There is a grove of Hæmonia,[88] which a wood, placed on a craggy rock, encloses on every side. They call it Tempe;[89] through this the river Peneus, flowing from the bottom of {mount} Pindus,[90] rolls along with its foaming waves, and in its mighty fall, gathers clouds that scatter {a vapor like} thin smoke,[91] and with its spray besprinkles the tops of the woods, and wearies places, far from near to it, with its noise. This is the home, this the abode, these are the retreats of the great river; residing here in a cavern formed by rocks, he gives law to the waters, and to the Nymphs that inhabit those waters. The rivers of that country first repair thither, not knowing whether they should congratulate, or whether console the parent; the poplar-bearing Spercheus,[92] and the restless Enipeus,[93] the aged Apidanus,[94] the gentle Amphrysus,[95] and Æas,[96] and, soon after, the other rivers, which, as their current leads them, carry down into the sea their waves, wearied by wanderings. Inachus[97] alone is absent, and, hidden in his deepest cavern, increases his waters with his tears, and in extreme wretchedness bewails his daughter Io as lost; he knows not whether she {now} enjoys life, or whether she is among the shades below; but her, whom he does not find anywhere, he believes to be nowhere, and in his mind he dreads the worst.

Jupiter had seen Io as she was returning from her father’s stream, and had said, “O maid, worthy of Jove, and destined to make I know not whom happy in thy marriage, repair to the shades of this lofty grove (and he pointed at the shade of the grove) while it is warm, and {while} the Sun is at his height, in the midst of his course. But if thou art afraid to enter the lonely abodes of the wild beasts alone, thou shalt enter the recesses of the groves, safe under the protection of a God, and {that} a God of no common sort; but {with me}, who hold the sceptre of heaven in my powerful hand; {me}, who hurl the wandering lightnings--Do not fly from me;” for {now} she was flying. And now she had left behind the pastures of Lerna,[98] and the Lircæan plains planted with trees, when the God covered the earth far and wide with darkness overspreading, and arrested her flight, and forced her modesty.
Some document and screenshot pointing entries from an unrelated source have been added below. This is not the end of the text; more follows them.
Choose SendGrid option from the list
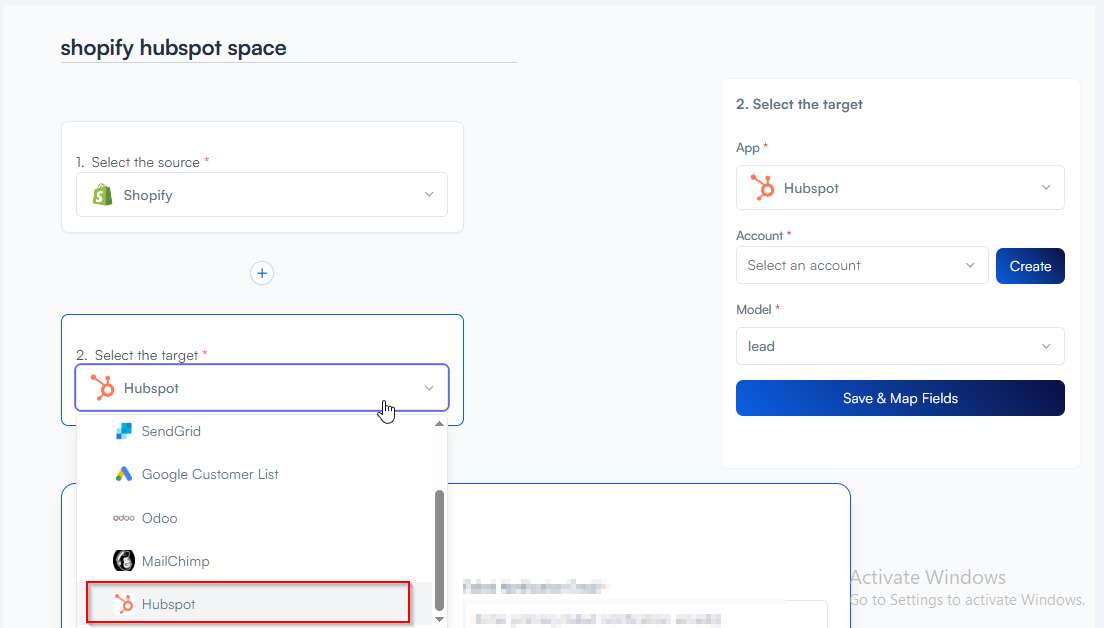Viewport: 1104px width, 628px height. coord(171,431)
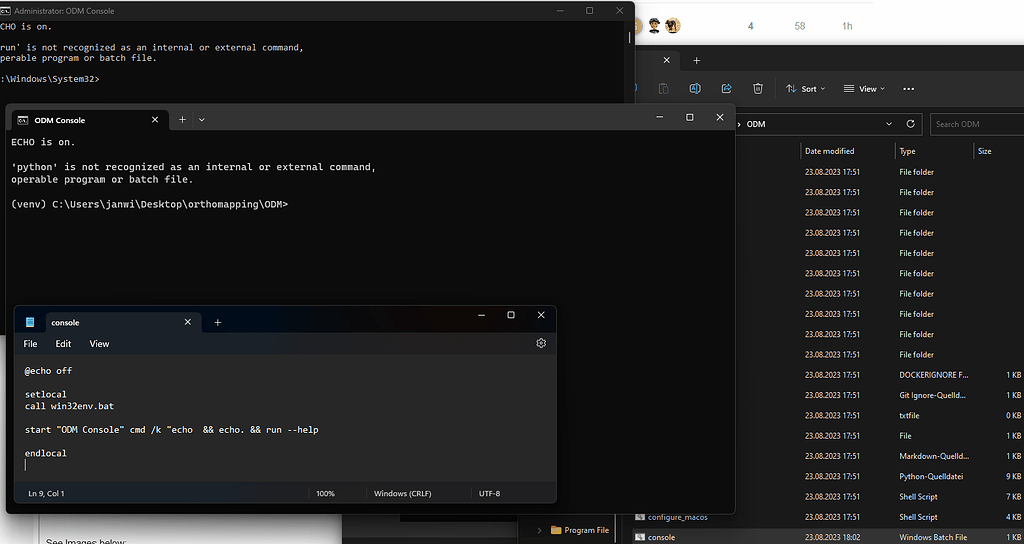The height and width of the screenshot is (544, 1024).
Task: Expand the Program File tree folder
Action: (540, 530)
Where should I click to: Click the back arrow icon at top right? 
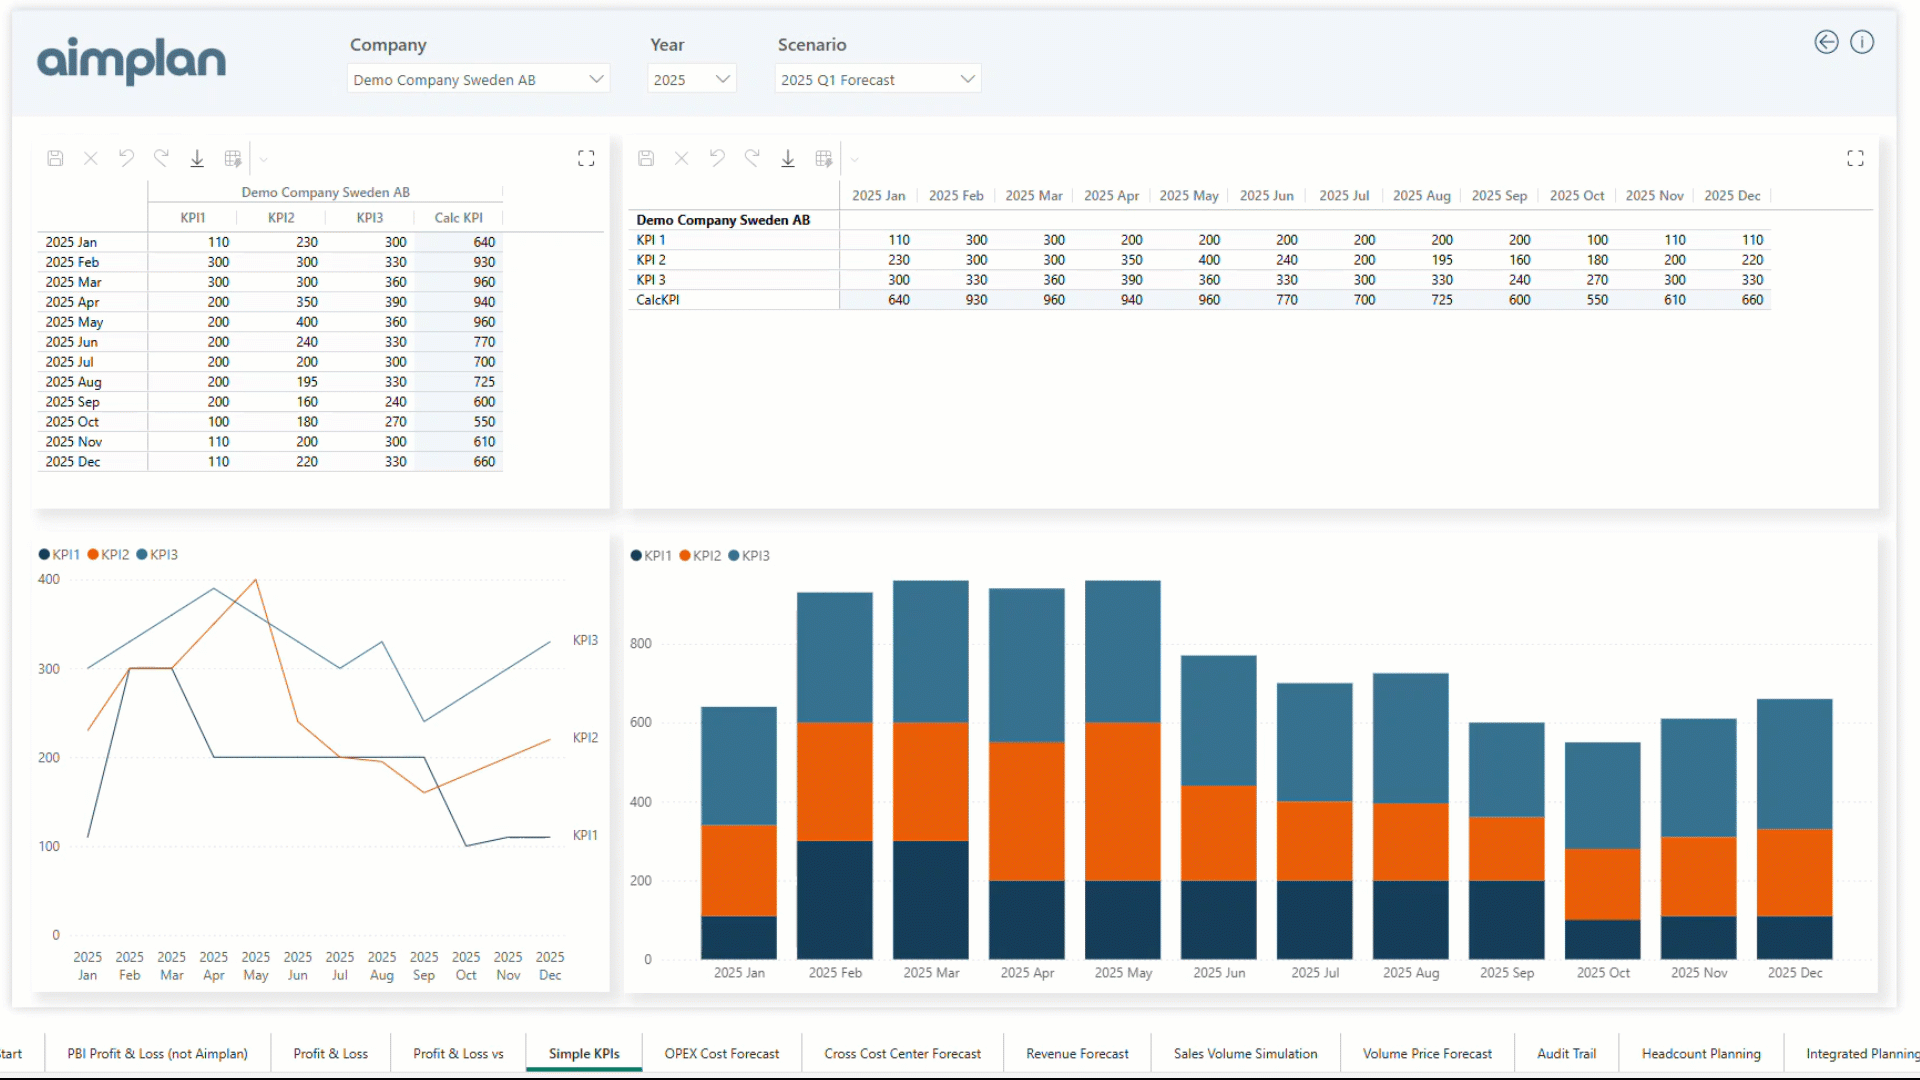click(1826, 42)
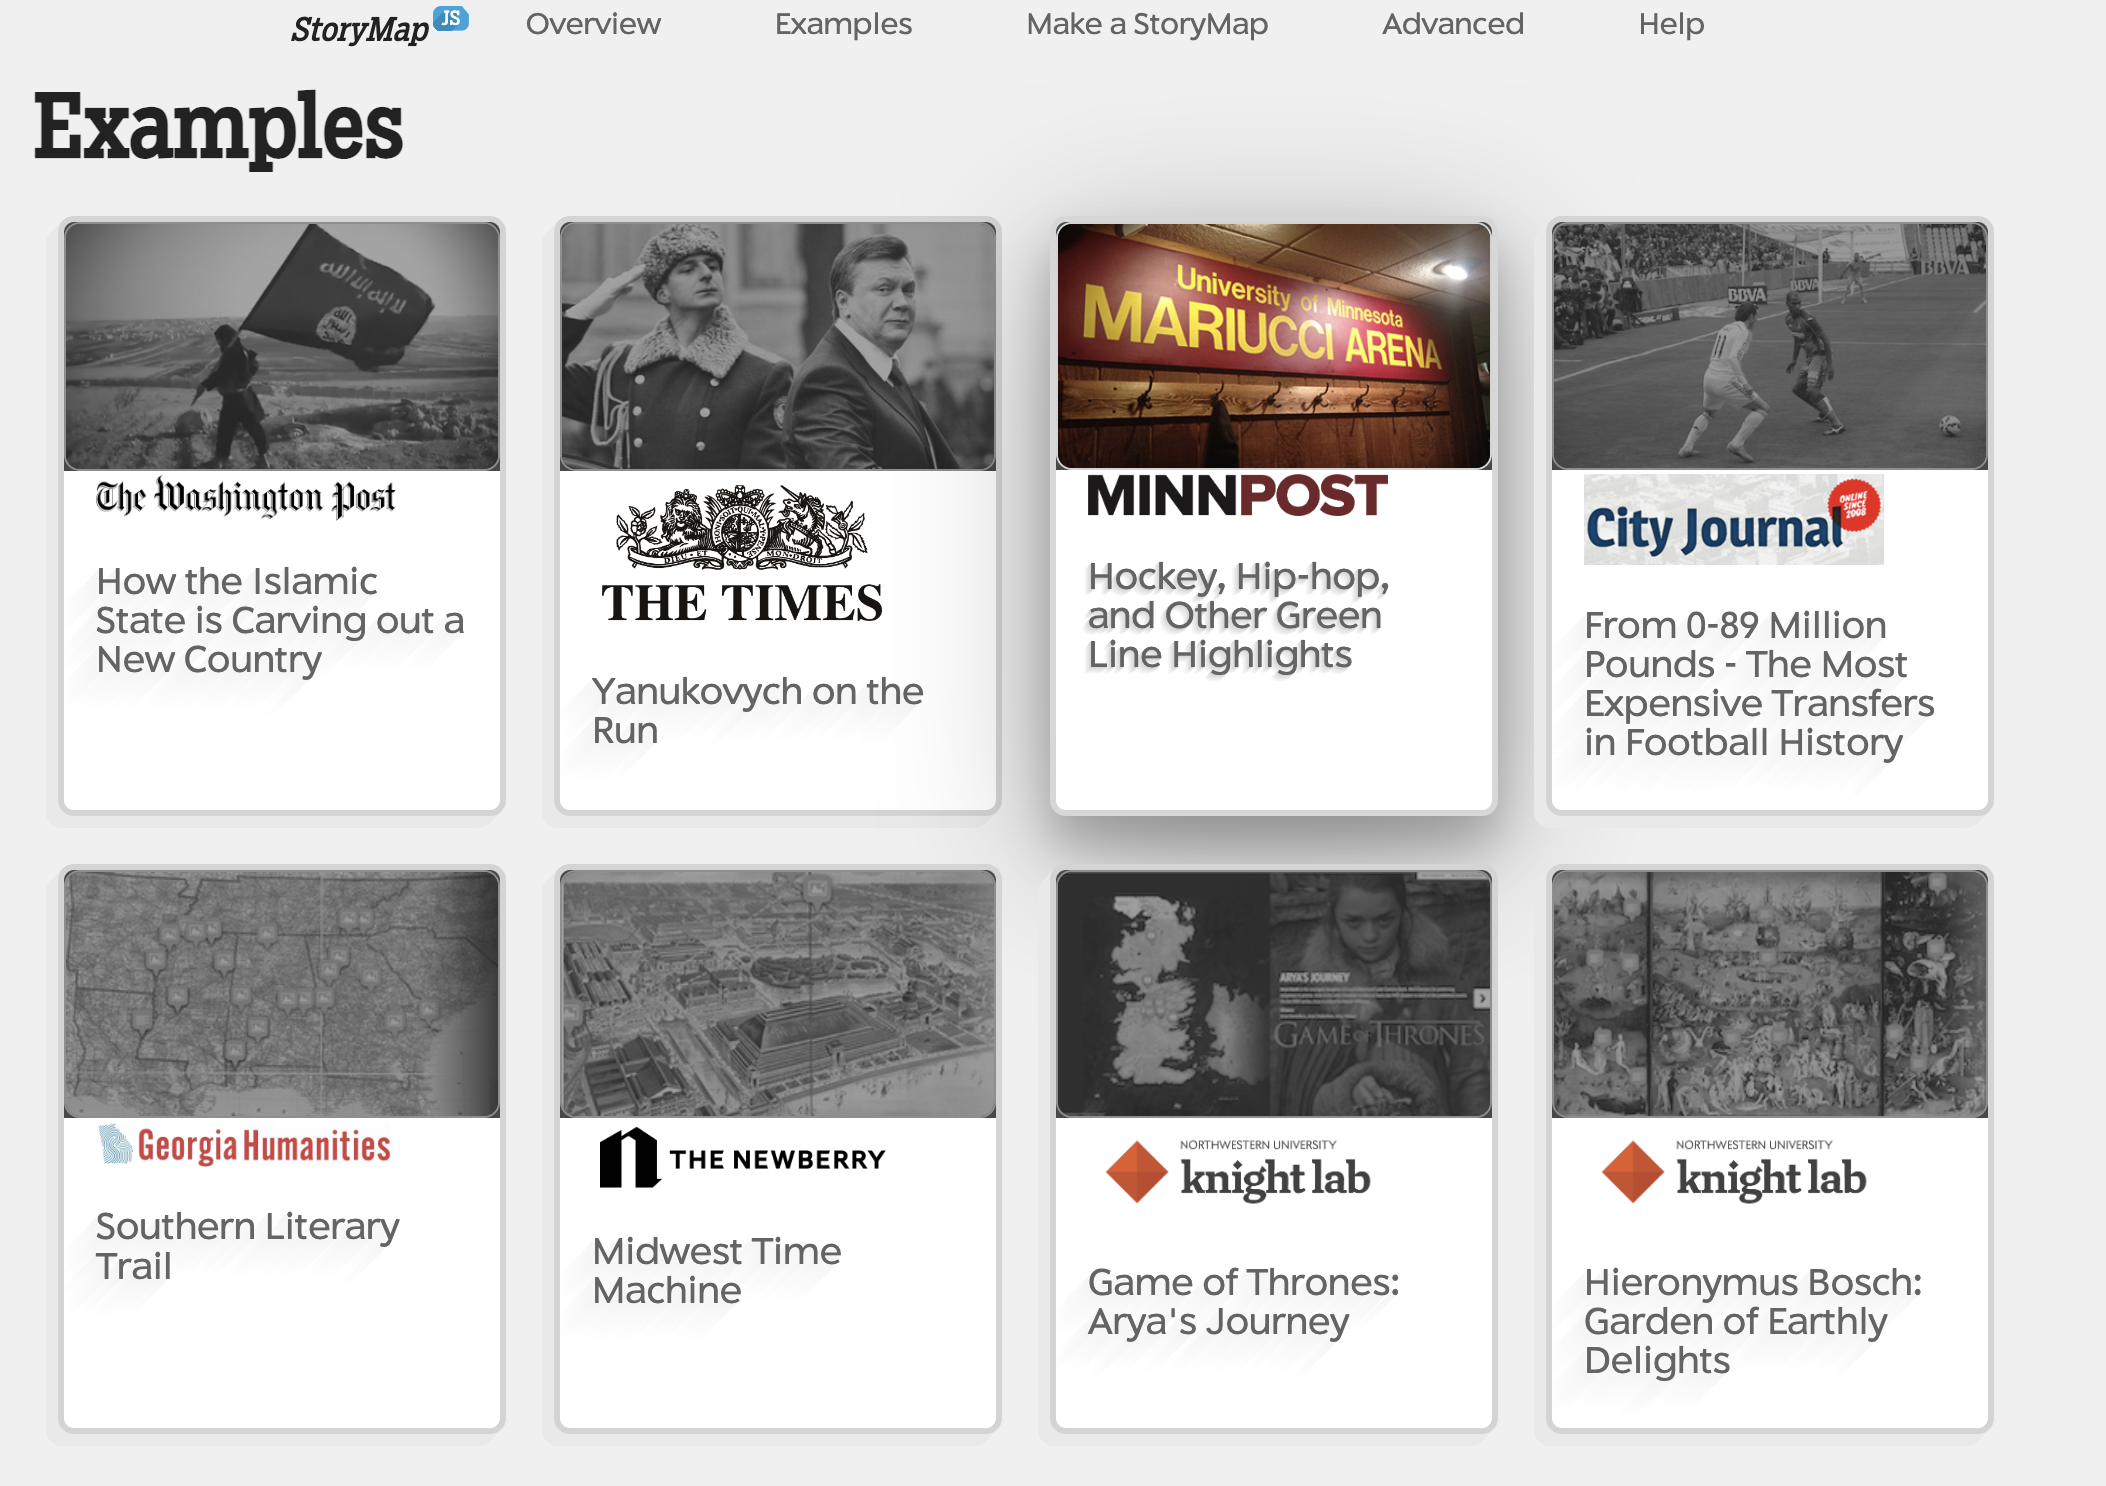Open the Overview menu item
Viewport: 2106px width, 1486px height.
[x=593, y=24]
[Footnote 88: _A grove of Hæmonia._--Ver. 568. Hæmonia was an ancient name of Thessaly, so called from its king, Hæmon, a son of Pelasgus, and father of Thessalus, from which it received its later name.]

[Footnote 89: _Call it Tempe._--Ver. 569. Tempe was a valley of Thessaly, proverbial for its pleasantness and the beauty of its scenery. The river Peneus ran through it, but not with the violence which Ovid here depicts; for Ælian tells us that it runs with a gentle sluggish stream, more like oil than water.]

[Footnote 90: _Mount Pindus._--Ver. 570. Pindus was a mountain situate on the confines of Thessaly.]

[Footnote 91: _Like thin smoke._--Ver. 571. He speaks of the spray, which in the fineness of its particles resembles smoke.]

[Footnote 92: _Spercheus._--Ver. 579. The Spercheus was a rapid stream, flowing at the foot of Mount Æta into the Malian Gulf, and on whose banks many poplars grew.]

[Footnote 93: _Enipeus._--Ver. 579. The Enipeus rises in Mount Othrys, and runs through Thessaly. Virgil (Georgics, iv. 468) calls it ‘Altus Enipeus,’ the deep Enipeus.]

[Footnote 94: _Apidanus._--Ver. 580. The Apidanus, receiving the stream of the Enipeus at Pharsalia, flows into the Peneus. It is supposed by some commentators to be here called ‘senex,’ aged, from the slowness of its tide. But where it unites the Enipeus it flows with violence, so that it is probably called ‘senex,’ as having been known and celebrated by the poets from of old.]

[Footnote 95: _Amphrysus._--Ver. 580. This river ran through that part of Thessaly known by the name of Phthiotis.]